Stored items:
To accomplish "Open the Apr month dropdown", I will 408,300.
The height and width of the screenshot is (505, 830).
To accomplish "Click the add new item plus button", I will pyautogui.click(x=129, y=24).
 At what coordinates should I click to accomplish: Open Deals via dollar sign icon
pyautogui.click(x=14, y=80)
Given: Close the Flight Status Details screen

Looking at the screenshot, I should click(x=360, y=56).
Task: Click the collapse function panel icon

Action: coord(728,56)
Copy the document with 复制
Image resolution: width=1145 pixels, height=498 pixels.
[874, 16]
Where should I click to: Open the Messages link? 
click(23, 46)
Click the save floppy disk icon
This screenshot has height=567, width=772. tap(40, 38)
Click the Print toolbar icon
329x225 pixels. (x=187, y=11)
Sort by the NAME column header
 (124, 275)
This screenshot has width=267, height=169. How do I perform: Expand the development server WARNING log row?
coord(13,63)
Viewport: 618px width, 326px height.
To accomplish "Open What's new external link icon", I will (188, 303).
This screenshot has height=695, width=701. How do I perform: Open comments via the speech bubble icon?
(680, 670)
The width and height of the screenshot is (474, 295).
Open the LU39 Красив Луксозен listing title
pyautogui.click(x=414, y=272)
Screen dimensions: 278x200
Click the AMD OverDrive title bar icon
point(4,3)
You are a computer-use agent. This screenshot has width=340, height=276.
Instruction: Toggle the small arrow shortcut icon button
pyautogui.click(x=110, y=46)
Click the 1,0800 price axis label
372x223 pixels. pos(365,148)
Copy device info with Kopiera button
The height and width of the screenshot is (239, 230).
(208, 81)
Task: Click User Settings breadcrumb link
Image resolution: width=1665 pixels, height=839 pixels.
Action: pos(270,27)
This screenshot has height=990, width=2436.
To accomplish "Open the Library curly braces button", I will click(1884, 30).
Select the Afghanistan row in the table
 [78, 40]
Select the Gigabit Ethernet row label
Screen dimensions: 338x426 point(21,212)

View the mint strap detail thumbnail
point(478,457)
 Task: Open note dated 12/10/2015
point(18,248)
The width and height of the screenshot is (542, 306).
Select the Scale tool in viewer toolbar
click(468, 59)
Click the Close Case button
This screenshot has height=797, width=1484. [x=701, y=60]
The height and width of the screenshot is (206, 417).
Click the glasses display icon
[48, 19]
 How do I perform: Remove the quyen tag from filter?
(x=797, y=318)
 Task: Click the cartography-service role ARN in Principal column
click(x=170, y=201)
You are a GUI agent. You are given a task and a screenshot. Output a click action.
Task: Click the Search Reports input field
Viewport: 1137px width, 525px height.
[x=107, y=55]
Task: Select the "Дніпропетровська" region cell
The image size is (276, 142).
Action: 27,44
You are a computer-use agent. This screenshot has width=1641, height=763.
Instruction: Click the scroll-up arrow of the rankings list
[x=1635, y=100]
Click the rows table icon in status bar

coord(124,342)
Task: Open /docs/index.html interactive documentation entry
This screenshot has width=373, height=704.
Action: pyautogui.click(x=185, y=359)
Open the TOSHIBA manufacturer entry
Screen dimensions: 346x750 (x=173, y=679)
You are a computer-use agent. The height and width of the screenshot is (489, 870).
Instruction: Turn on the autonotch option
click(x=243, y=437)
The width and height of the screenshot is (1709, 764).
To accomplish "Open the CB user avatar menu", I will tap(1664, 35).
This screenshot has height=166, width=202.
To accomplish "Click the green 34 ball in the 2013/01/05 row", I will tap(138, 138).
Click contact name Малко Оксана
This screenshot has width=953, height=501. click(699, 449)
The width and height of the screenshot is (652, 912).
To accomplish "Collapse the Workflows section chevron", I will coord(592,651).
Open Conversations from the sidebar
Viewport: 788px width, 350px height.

• [REQUIREMENT] Output every record above exactly as it appears.

• [SOLUTION TO THE EXERCISE]
To accomplish "Open the Apr month dropdown", I will 408,300.
The height and width of the screenshot is (505, 830).
To accomplish "Click the add new item plus button", I will pyautogui.click(x=129, y=24).
 At what coordinates should I click to accomplish: Open Deals via dollar sign icon
pyautogui.click(x=14, y=80)
Given: Close the Flight Status Details screen

Looking at the screenshot, I should click(x=360, y=56).
Task: Click the collapse function panel icon

Action: coord(728,56)
Copy the document with 复制
Image resolution: width=1145 pixels, height=498 pixels.
[874, 16]
Where should I click to: Open the Messages link? 
click(23, 46)
Click the save floppy disk icon
This screenshot has height=567, width=772. tap(40, 38)
Click the Print toolbar icon
329x225 pixels. (x=187, y=11)
Sort by the NAME column header
 (124, 275)
This screenshot has width=267, height=169. How do I perform: Expand the development server WARNING log row?
coord(13,63)
Viewport: 618px width, 326px height.
To accomplish "Open What's new external link icon", I will (188, 303).
This screenshot has height=695, width=701. How do I perform: Open comments via the speech bubble icon?
(680, 670)
The width and height of the screenshot is (474, 295).
Open the LU39 Красив Луксозен listing title
pyautogui.click(x=414, y=272)
Screen dimensions: 278x200
Click the AMD OverDrive title bar icon
point(4,3)
You are a computer-use agent. This screenshot has width=340, height=276.
Instruction: Toggle the small arrow shortcut icon button
pyautogui.click(x=110, y=46)
Click the 1,0800 price axis label
372x223 pixels. pos(365,148)
Copy device info with Kopiera button
The height and width of the screenshot is (239, 230).
(208, 81)
Task: Click User Settings breadcrumb link
Image resolution: width=1665 pixels, height=839 pixels.
Action: pos(270,27)
This screenshot has height=990, width=2436.
To accomplish "Open the Library curly braces button", I will click(1884, 30).
Select the Afghanistan row in the table
 [78, 40]
Select the Gigabit Ethernet row label
Screen dimensions: 338x426 point(21,212)

View the mint strap detail thumbnail
point(478,457)
 Task: Open note dated 12/10/2015
point(18,248)
The width and height of the screenshot is (542, 306).
Select the Scale tool in viewer toolbar
click(468, 59)
Click the Close Case button
This screenshot has height=797, width=1484. [x=701, y=60]
The height and width of the screenshot is (206, 417).
Click the glasses display icon
[48, 19]
 How do I perform: Remove the quyen tag from filter?
(x=797, y=318)
 Task: Click the cartography-service role ARN in Principal column
click(x=170, y=201)
You are a GUI agent. You are given a task and a screenshot. Output a click action.
Task: Click the Search Reports input field
Viewport: 1137px width, 525px height.
[x=107, y=55]
Task: Select the "Дніпропетровська" region cell
The image size is (276, 142).
Action: 27,44
You are a computer-use agent. This screenshot has width=1641, height=763.
Instruction: Click the scroll-up arrow of the rankings list
[x=1635, y=100]
Click the rows table icon in status bar

coord(124,342)
Task: Open /docs/index.html interactive documentation entry
This screenshot has width=373, height=704.
Action: pyautogui.click(x=185, y=359)
Open the TOSHIBA manufacturer entry
Screen dimensions: 346x750 (x=173, y=679)
You are a computer-use agent. The height and width of the screenshot is (489, 870).
Instruction: Turn on the autonotch option
click(x=243, y=437)
The width and height of the screenshot is (1709, 764).
To accomplish "Open the CB user avatar menu", I will tap(1664, 35).
This screenshot has height=166, width=202.
To accomplish "Click the green 34 ball in the 2013/01/05 row", I will tap(138, 138).
Click contact name Малко Оксана
This screenshot has width=953, height=501. click(699, 449)
The width and height of the screenshot is (652, 912).
To accomplish "Collapse the Workflows section chevron", I will coord(592,651).
Open Conversations from the sidebar
Viewport: 788px width, 350px height.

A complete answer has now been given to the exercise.